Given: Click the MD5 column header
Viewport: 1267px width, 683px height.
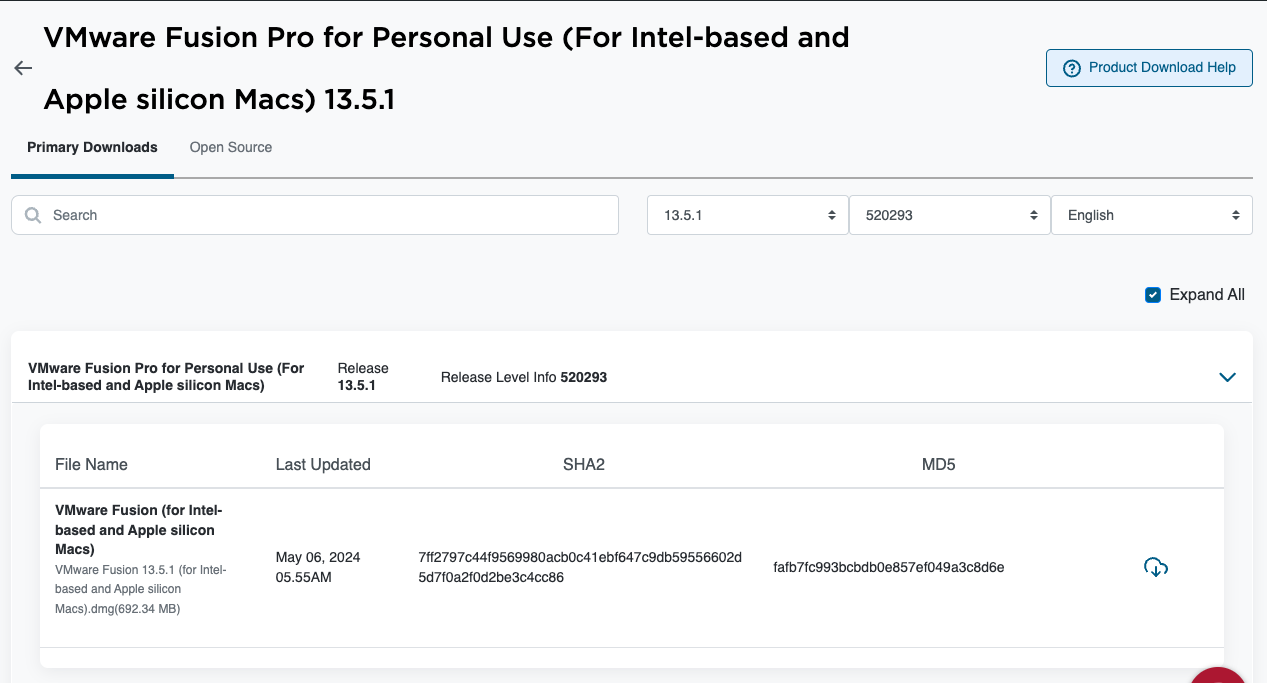Looking at the screenshot, I should coord(938,464).
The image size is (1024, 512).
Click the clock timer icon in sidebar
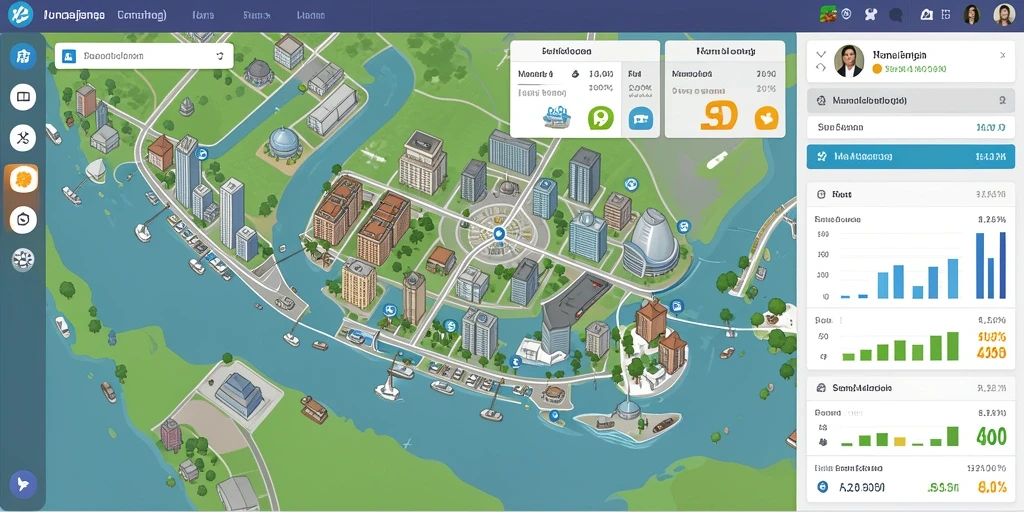coord(23,219)
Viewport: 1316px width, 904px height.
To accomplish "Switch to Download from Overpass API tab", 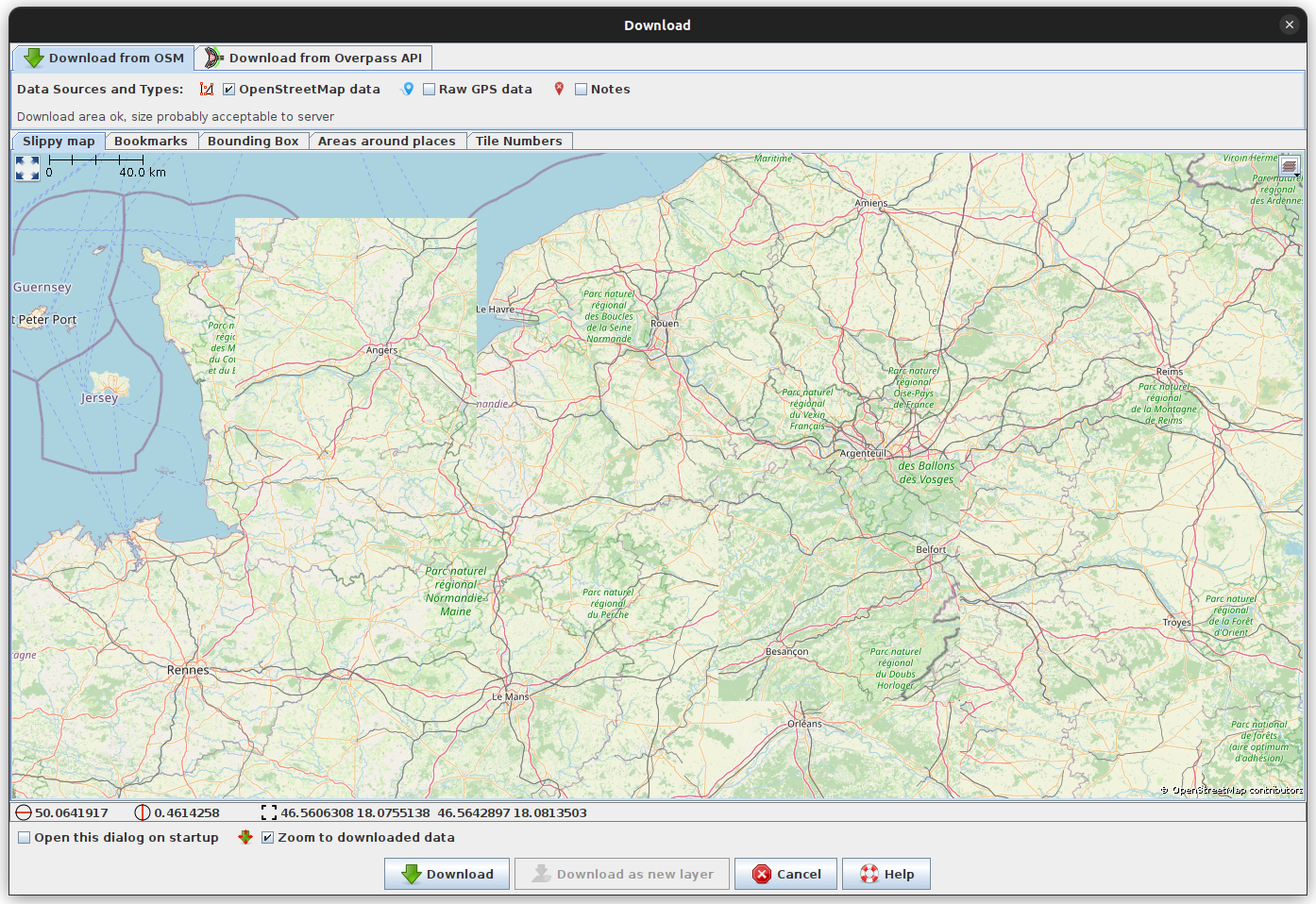I will pyautogui.click(x=314, y=58).
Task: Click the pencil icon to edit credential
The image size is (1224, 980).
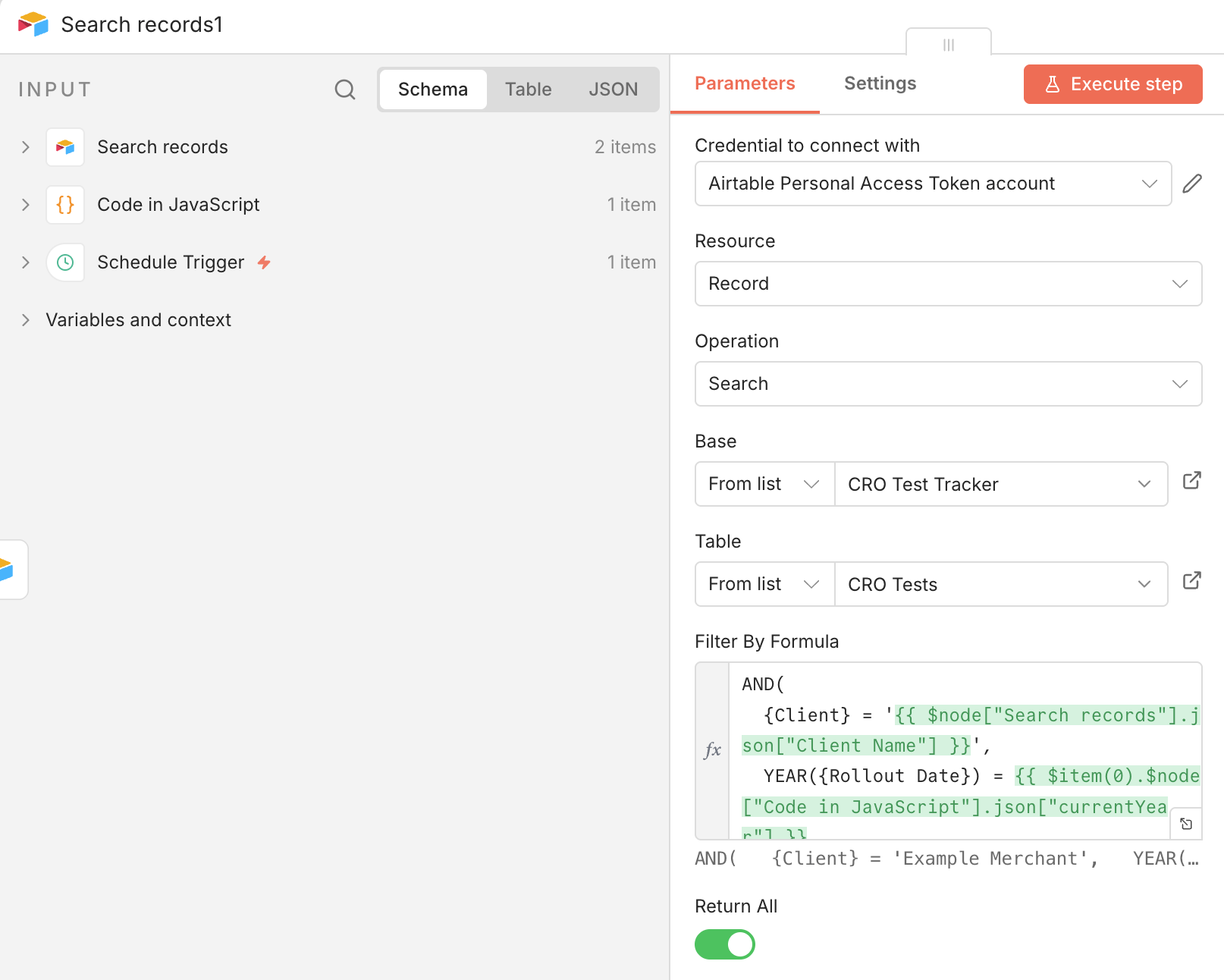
--------------------------------
> [HOW TO COMPLETE THIS TASK] Copy out every line in the records where the word "image" is found.

> [TASK SOLUTION]
The image size is (1024, 512).
The image size is (1224, 980).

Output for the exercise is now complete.